El primer problema es más grave con los reproductores que se cargan conectándolos al puerto USB de una computadora. Si no tenemos una disponible en nuestro lugar de descanso, el reproductor se convertirá en una molestia. Esa es una de las principales razones para comprar reproductores a pila o que se carguen en cualquier enchufe.

El segundo problema es un lindo dilema: en general tenemos más música en formato digital de la que entra en la memoria de nuestro reproductor. Si bien hay algunos con 16 GB de capacidad, tenemos la tendencia a acumular mucha música y si las vacaciones son largas no sabemos qué podremos querer escuchar.

En mi caso, mi presupuesto no me permitió comprarme un reprouctor de más de 512 MB. Con ese espacio disponible tengo que seleccionar bien la calidad para reducir todo lo que pueda el tamaño de los archivos.

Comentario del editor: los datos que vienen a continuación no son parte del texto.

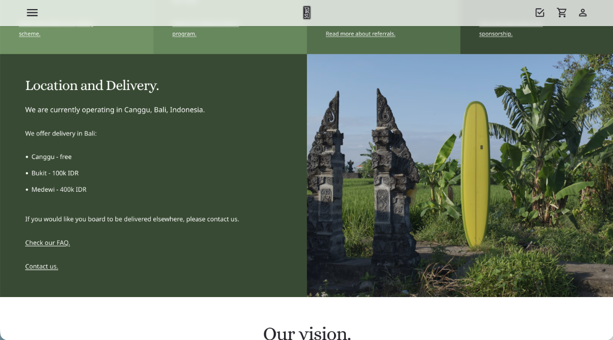613x340 pixels.
Task: Follow the 'Check our FAQ.' link
Action: (47, 242)
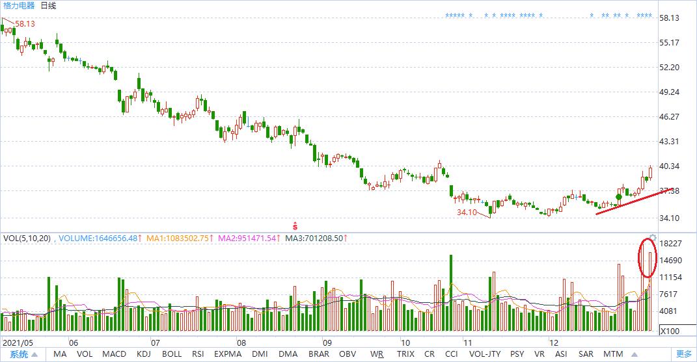Click the red S marker below the chart
This screenshot has height=362, width=697.
click(295, 226)
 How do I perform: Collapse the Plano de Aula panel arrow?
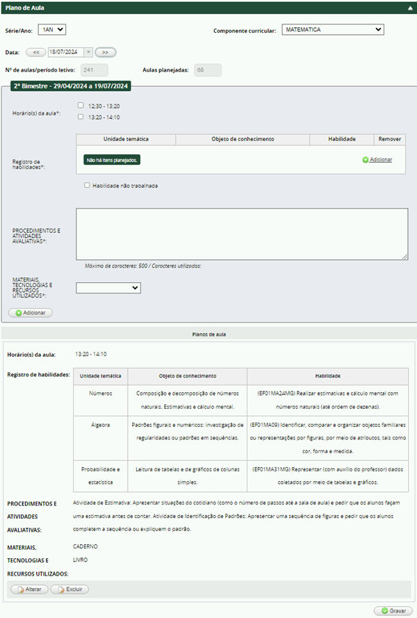(x=409, y=7)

El problema es que el formato MP3, aún usando el mejor codificador, degrada un poco la calidad si se baja de 115 KB/s. Algunos se animan a llegar a 64 Kb/s, pero hay que tener en cuenta que para bajar de 115 Kb/s el sonido original es modificado en su frecuencia de muestreo (de los 44.100 Hz originales del CD o WAV a 32.000 Hz). En la página de hydrogenaudio se pueden leer al detalle las cuestiones de calidad y tratamiento del sonido según cada nivel de compresión usando el codificador de MP3 LAME.

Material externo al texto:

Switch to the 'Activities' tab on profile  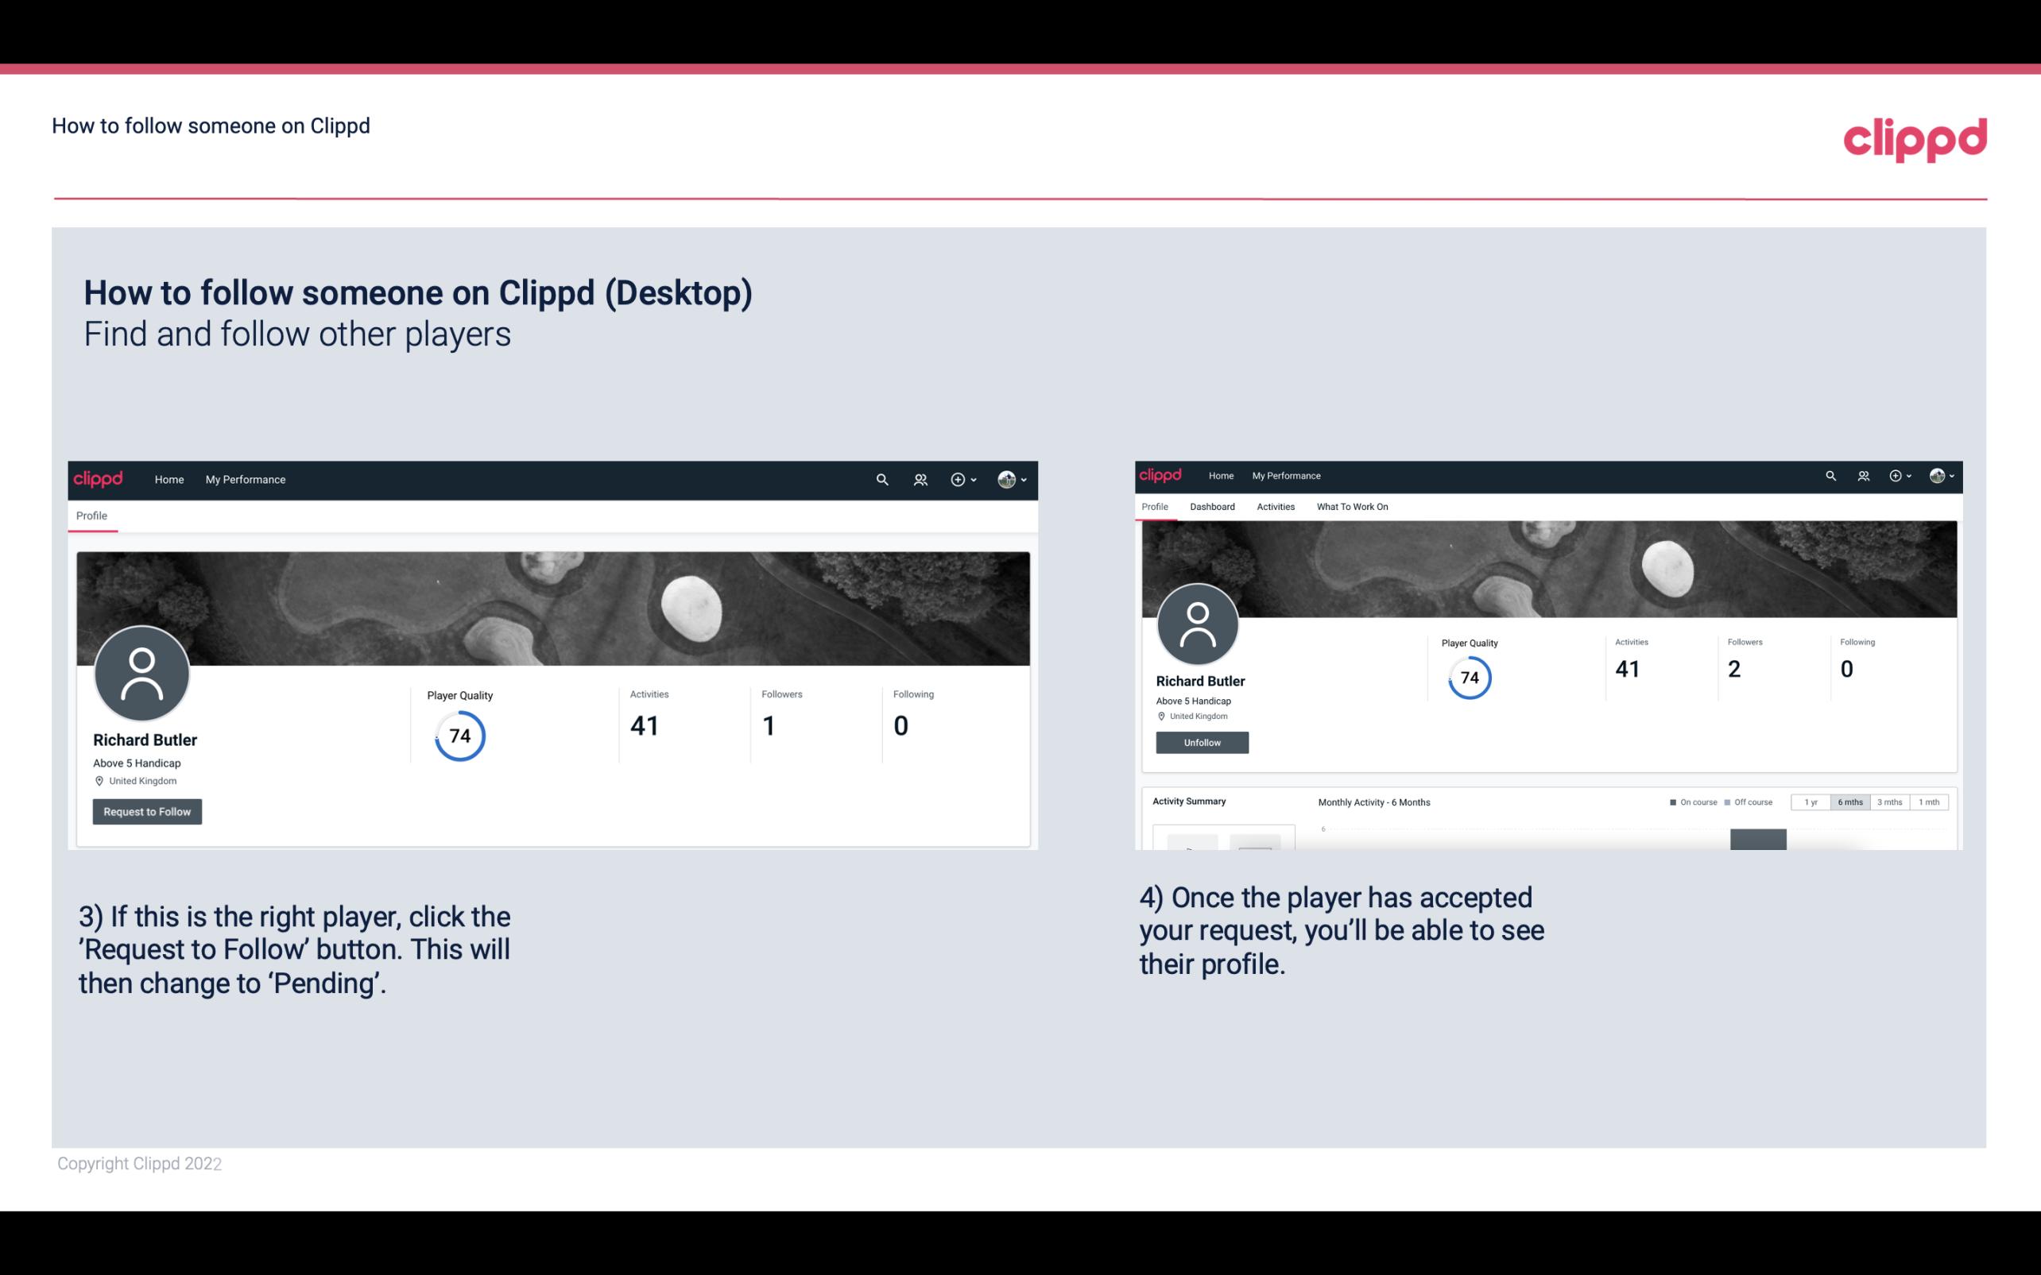click(x=1274, y=507)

Para bajar aún más hay que recurrir a otros formatos de música comprimida. La razón es que el formato MP3 fue creado cuando la capacidad de procesamiento de las computadoras era mucho menor a la actual y se buscó que la descompresión fuera sencilla para permitir que una PC de esa época pudiera reconstruir la música en menos tiempo del que se tarda en reproducirla.

Los formatos que se desarrollaron posteriormente como Vorbis, AAC, MP3Pro, etc. logran mantener la calidad con mayor compresión a un costo de mayor potencia de cálculo al descomprimir.

En reproductores portátiles, usar esos formatos impacta en la duración de la batería, pero a la vez que se generan archivos más pequeños (64 kbit/s por ejemplo) hay menos datos que descomprimir por minuto y menos trabajo que realizar. En general, a menor tasa de bits menor uso de energía para cualquier formato.

Hoy en día no hay motivo para usar el formato MP3 si nuestro reproductor soporta Vorbis, AAC o algún otro formato y queremos llevarnos toda la música con nosotros.

En mi caso, mi iRiver T10 reproduce Vorbis que en los últimos años ha mejorado mucho la calidad con tasas de bit bajas como 64 kbit/s, 48 kbit/s y hasta 32 kbit/s.

Vorbis a 64 kbit/s es muy aceptable sobre todo con reproductores portátiles y en lugares ruidosos. Pero para poder llevar toda la música de vacaciones se puede llegar a 32 kbit/s. La opción de Vorbis es “q-2” lo que sería quality -2. Originalmente Vorbis estaba pensado para soportar calidad de 1 a 10, pero sus buenos resultados en tasas de bits bajas hicieron que creciera el interés por achicar más el tamaño manteniendo la calidad todo lo posible. Hoy en día la versión de codificador Vorbis aoTuV 5.7 es la que da mejor calidad.

Con calidad -2 se notan las diferencias con el original, sobre todo en el timbre de voz humana y en el efecto estéreo, pero la ventaja es poder meter 34 horas de música en 500 megabytes.

Para instalar el codificador Vorbis mejorado hay un repositorio para Ubuntu. Ahí están los paquetes a instalar para tener Vorbis aoTuV 5.7 integrado en todas las aplicaciones automáticamente.